— Begin Extract to read —

The Ritual of Lust


The latest issue of the National Geographic magazine [July 2011] puts on its cover the Egyptian queen, Cleopatra, whom Harold Bloom famously called the first celebrity in human civilization.  The National Geographic story says that all efforts are on to locate the burial place of the queen and her beloved Roman paramour Mark Antony.  The discovery will be as epoch-making as the discovery of Tutankhamen’s tomb, argues the article. 

Cleopatra was indeed a character worthy of deep study.  Shakespeare’s play, Antony and Cleopatra, brings alive the “infinite variety” [Shakespeare’s memorable phrase] of that character.  Antony and Cleopatra lived together for many years and the queen gave birth to three children of Antony’s including a pair of twins.  But were the two great lovers or were they great sensualists? 

Antony forgets himself and his duty as a ruler of the great Roman Empire when he leans on the bosom of Cleopatra who was not physically beautiful according to many sources.  Cleopatra’s charms lay elsewhere.  In the words of a Shakespearean character, “Other women / Cloy th’ appetites they feed; but she (Cleopatra) makes hungry / Where most she satisfies.  For the vilest things / Become themselves in her.”  Antony was only happy to let Rome melt in the Tiber for the sake of the queen whom the holy priests blessed when she was “riggish.”

— End Extract to read —
— Begin Material provided —

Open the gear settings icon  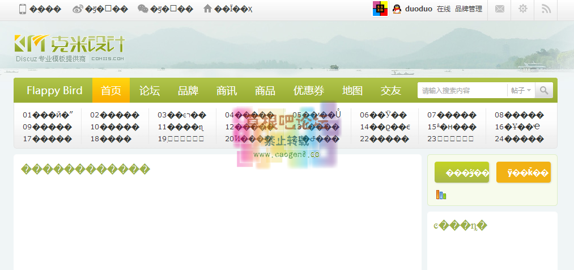522,9
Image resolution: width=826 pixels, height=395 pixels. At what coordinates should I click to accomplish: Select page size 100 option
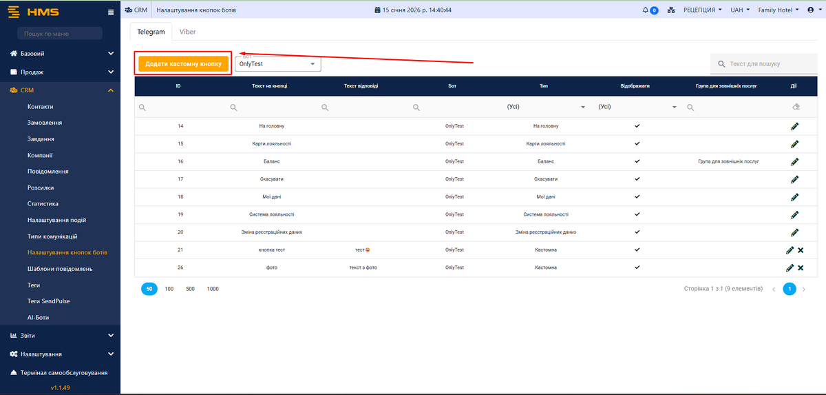pyautogui.click(x=169, y=289)

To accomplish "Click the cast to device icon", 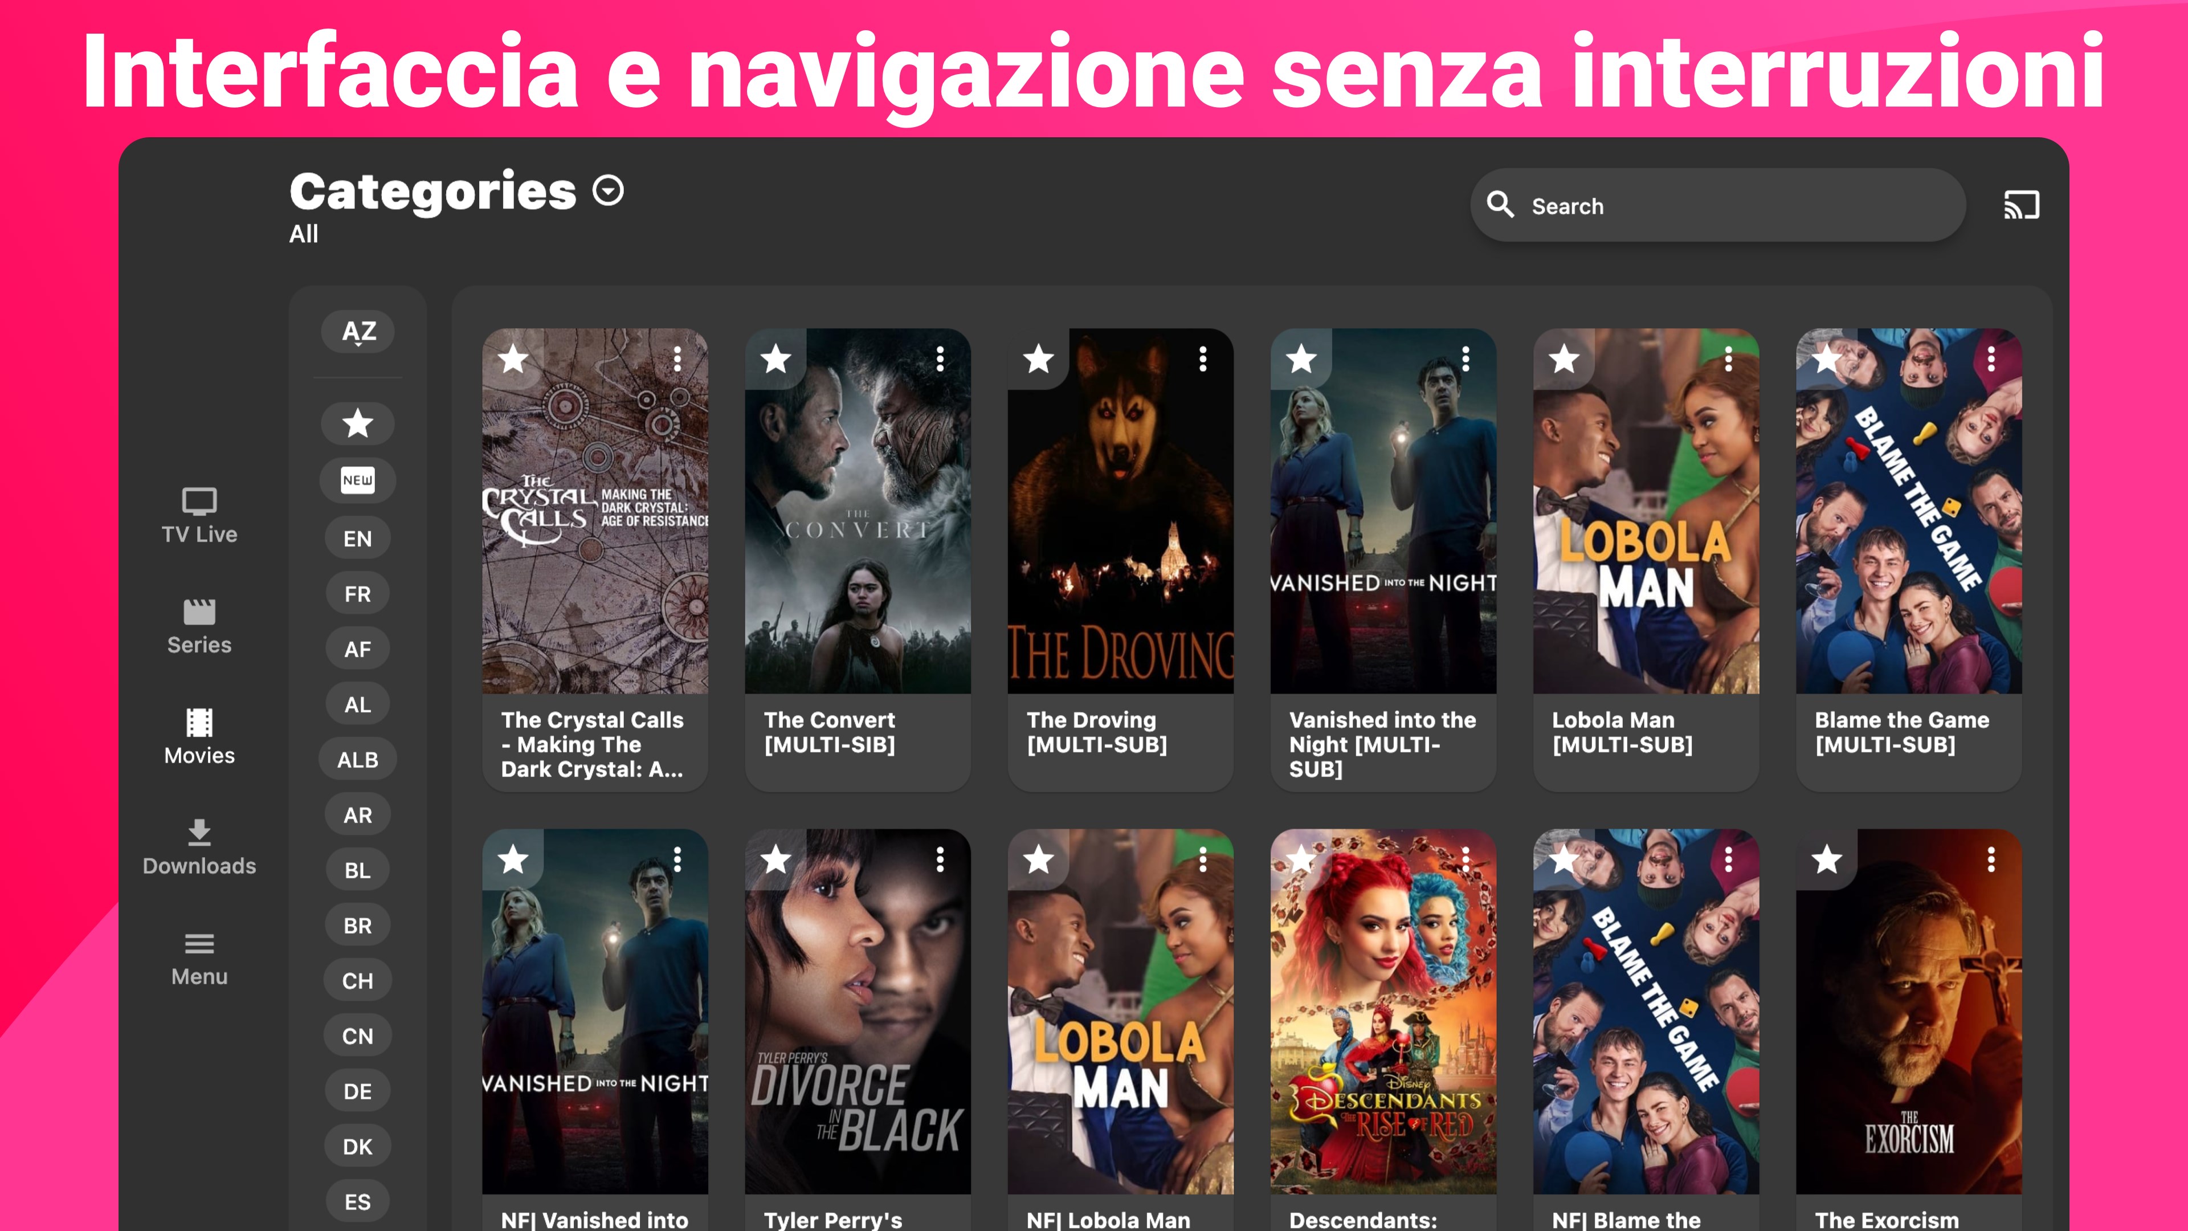I will [2022, 206].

— End Material provided —

## Short problem 1
In the essay about Cleopatra at the top of the page, who called her the first celebrity in human civilization?
## Short problem 2
Go on writing the essay about Cleopatra and Antony at the top of the page, starting right after its last sentence.

## Final result 1
Harold Bloom

## Final result 2
 Was it love or lust that welded Antony and Cleopatra together?  Perhaps, it was a queer cocktail of both.  Perhaps, lust dominated in that cocktail.  Cleopatra’s behaviour when she was told about Antony’s death would make us think of her as “a low trickster” [David Daiches] who was only interested in saving what she was left with.  Probably she would have desisted from committing suicide if the conquering Octavius Caesar would let her live a dignified life.  Perhaps, she would have shared her body with Octavius too!

As David Daiches, literary critic, has pointed out, sensuality spills out of every utterance of Cleopatra’s even when she is going to die.  The sensuality assumes ritualistic proportions when she puts the venomous asp to her breast.  “Does thou not see my baby at my breast, / That sucks the nurse asleep?” is her question to her maid as the asp is putting her to eternal rest. 

“The sensual life ends in a blaze of ritual pageantry; it has its own amoral nobility,” says Daiches. 

Their overriding lustful passions destroyed both Antony and Cleopatra, the “amoral nobility” in their death notwithstanding.  I am left wondering what would have happened to the history of Egypt [Cleopatra was the last Pharaoh] had Antony and Cleopatra conquered their passion and thrown their lust to the winds?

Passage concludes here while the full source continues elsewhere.